“Apa kamu memilih mati bersama harta karun itu disini, Rukaf?!” Nael berteriak, memperingatkan Rukaf agar segera bersiap naik ke kapal mereka.
Tapi laki-laki setengah baya itu tidak terlihat di tempatnya tadi. Dengan tidak sabar, Nael turun dan mencari Rukaf.
Di sudut dekat anak tangga, laki-laki separuh baya itu masih meraup koin-koin emas, memasukkannya ke dalam bagian apapun yang mungkin, di baju selamnya.
“Kenapa tidak sekalian kau telan saja koin-koin itu?!” Nael berteriak kesal.
Seperti orang mabuk, Rukaf pun memasukkan koin itu ke mulutnya.

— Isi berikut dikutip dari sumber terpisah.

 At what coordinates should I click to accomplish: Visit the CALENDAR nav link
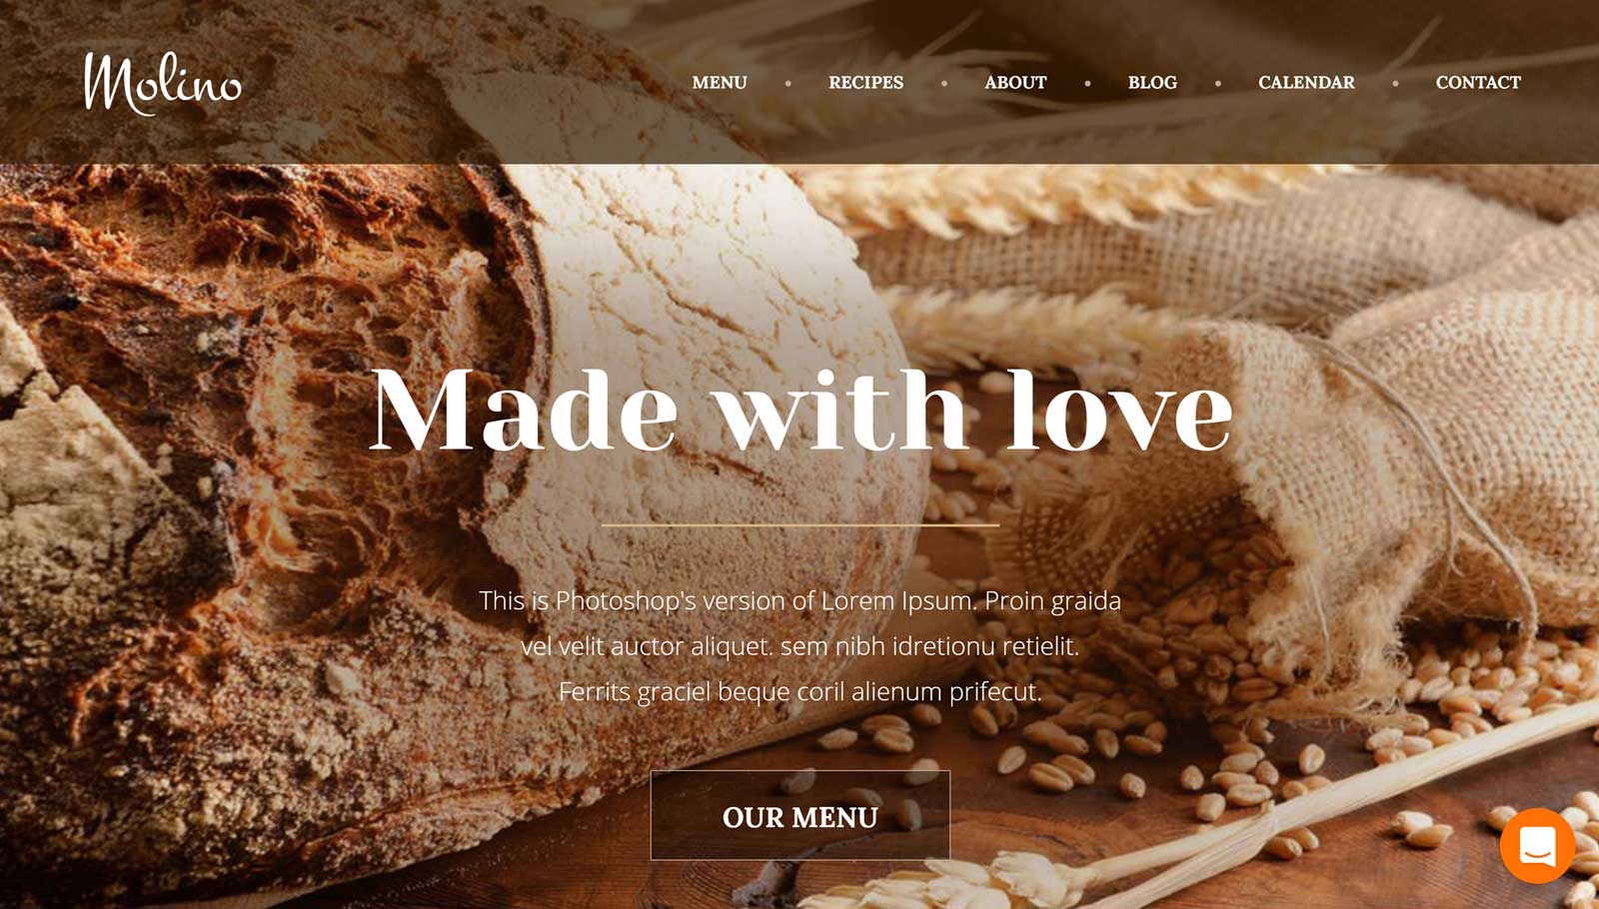point(1306,83)
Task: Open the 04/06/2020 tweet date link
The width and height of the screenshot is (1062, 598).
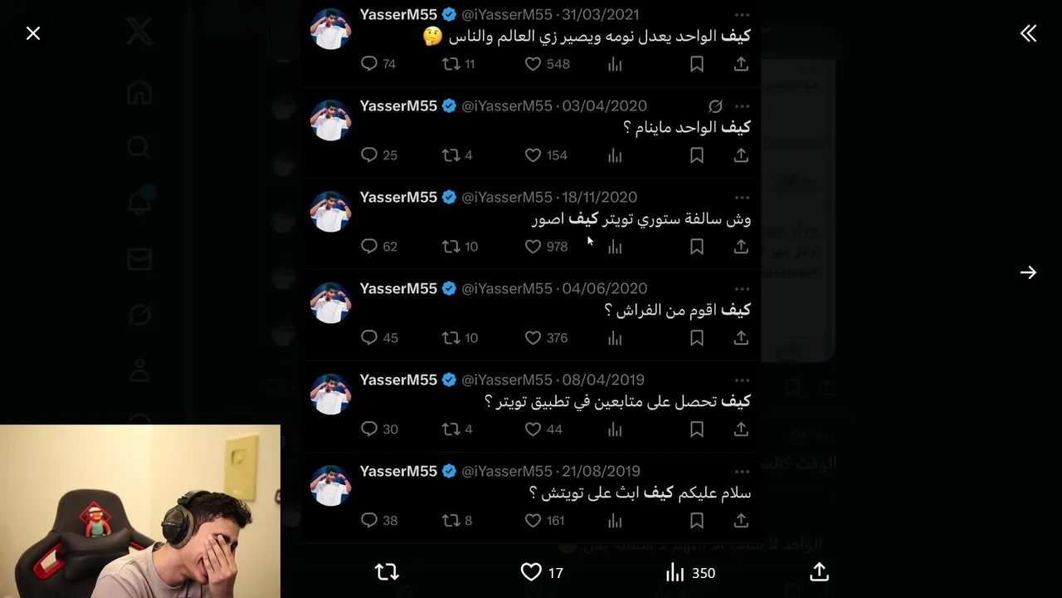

"Astaga! Apa koin emas itu bisa membuatmu bernapas?!" Nael lalu melempar tabung oksigen ke arah kaki laki-laki itu. Memperingatkannya lagi.
Tabung yang menimpa kakinya, membuat kesadaran Rukaf muncul. Itulah salah satu fungsi utama rasa sakit.
"Tapi kita tidak tahu apa isi peti itu, Nael! Bagaimana jika itu jebakan? Berisi sampah?! Bahwa harta sesungguhnya ada di peti besar itu?!" Seru Rukaf dengan mata berkedip cepat dan mengeluarkan koin dari mulutnya.
Rukaf masih bersikeras ingin membawa peti yang berukuran raksasa.
"Jika pun peti itu berisi lebih banyak harta, kita bahkan tidak bisa menggerakkannya! Kita tidak punya waktu!"
Rukaf memandangi peti yang sepertiga bagiannya tertanam dalam tanah.
"Lalu bagaimana jika peti yang kita bawa itu kosong?!" tantang Rukaf.
"Kita sudah membawa lebih dari cukup sesuai rencana," Nael menjawab sambil tetap menjaga jarak dengan Rukaf. Tidak ada yang bisa menduga, apa yang akan dilakukan seseorang yang tengah kalap.
Rukaf masih melemparkan tatapan ragu.